Update Nov. 2: Here's how the 2016 MLB Postseason played out
How did we make this?
Even before the release of Moneyball, baseball fans have loved data and statistics. Because of that, public researchers have been incredibly generous in sharing their findings and methods.
In building this simulator, we started by virtually pitting teams against each other using the log5 method created by the legendary Bill James, a father of Sabermetrics. The formula estimates how often one team will beat another based on their season winning percentage.
Initially we only used team winning percentage, but eventually switched to BaseRun winning percentage at Fangraphs. The measure estimates a team’s expected runs scored and allowed based on its component statistics (singles, doubles, triples, etc …), and then uses that to estimate an expected winning percentage.

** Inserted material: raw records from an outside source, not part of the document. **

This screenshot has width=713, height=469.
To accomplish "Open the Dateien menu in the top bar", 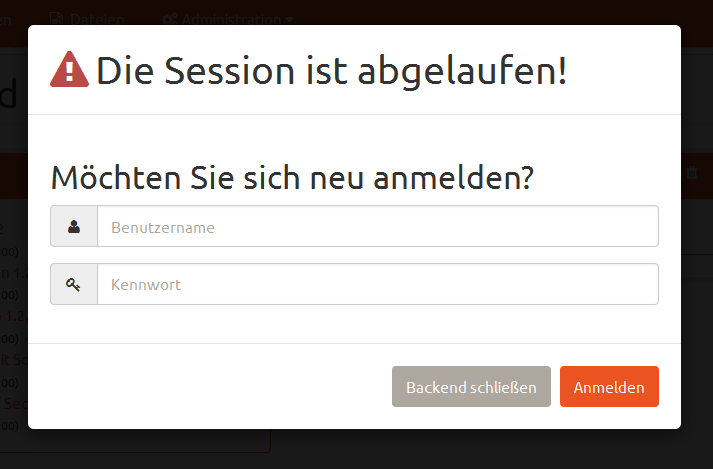I will tap(97, 18).
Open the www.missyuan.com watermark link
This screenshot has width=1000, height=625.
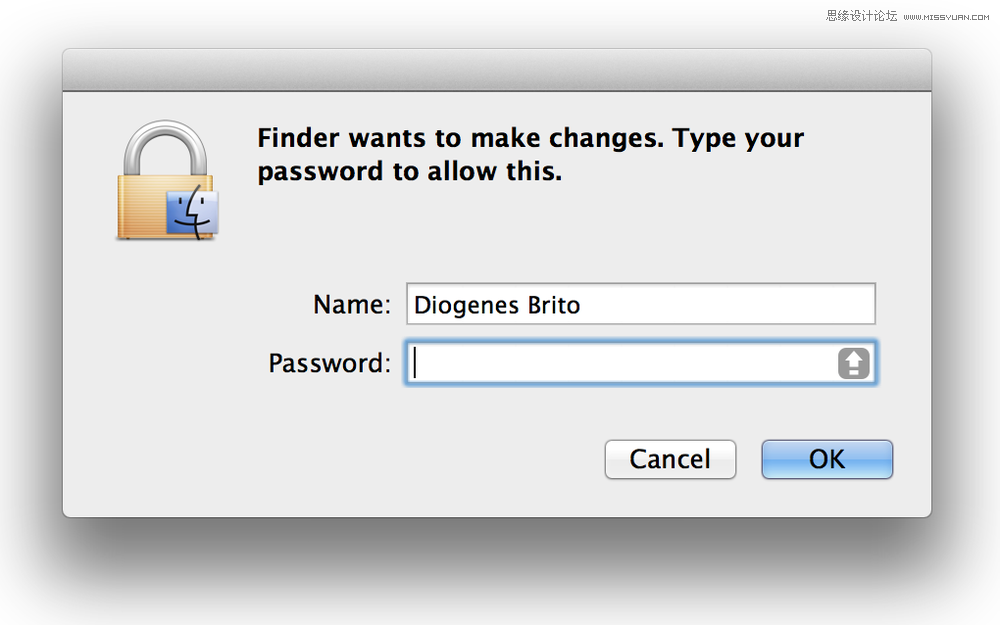click(946, 17)
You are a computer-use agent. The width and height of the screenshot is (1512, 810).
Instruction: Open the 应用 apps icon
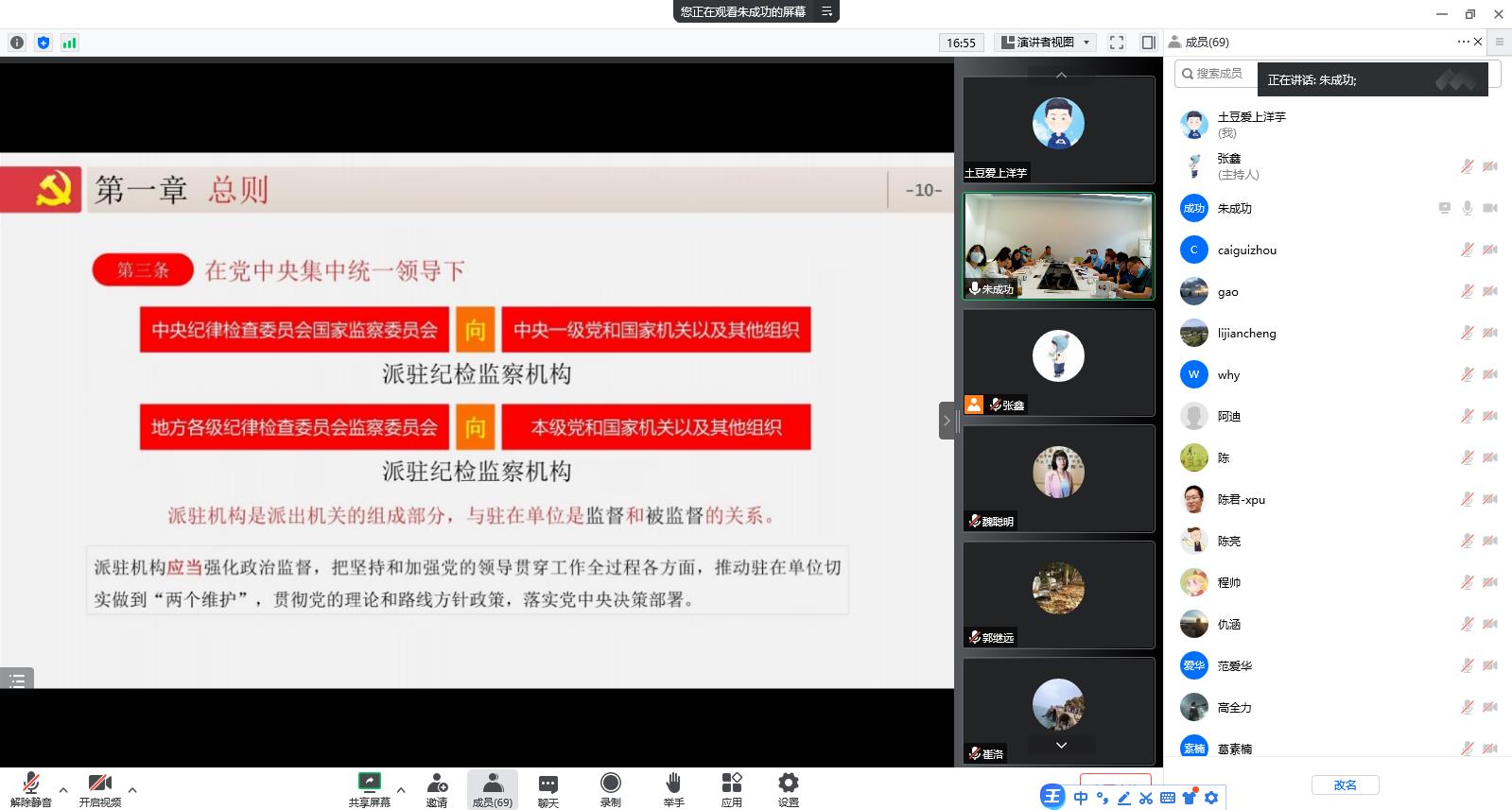(x=731, y=788)
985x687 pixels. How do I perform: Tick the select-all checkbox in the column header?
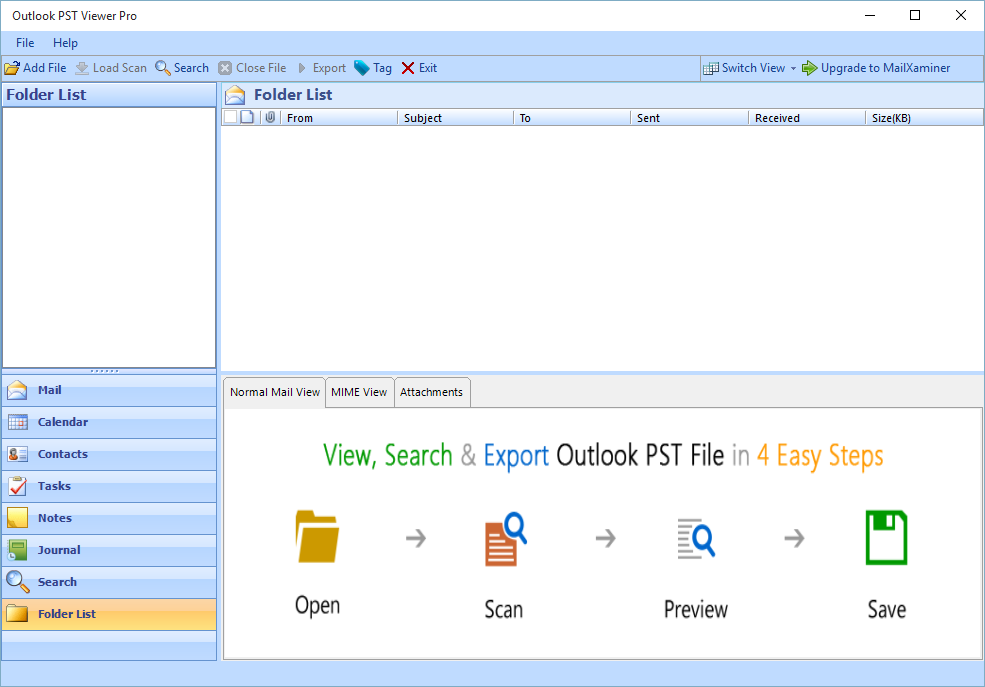point(230,118)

This was used because it provides a better estimation of a team’s true talent level, and not simply because it makes the Cubs look even better than their actual won/loss record.
For each game, a random number was generated to determine the winner. Games were played until one team won each series, advancing to play the next until a World Series winner was crowned.
Eventually we switched to use an odds ratio method, as described here by The Hardball Times. This allowed us to incorporate homefield advantage, defined as a 54 percent winning percentage. We applied a series-wide homefield advantage to each game after computing the expected BaseRuns winning percentage.
Series probabilities shown in the first bracket were generated using a cumulative binomial distribution, using the single-game probability computed as described above.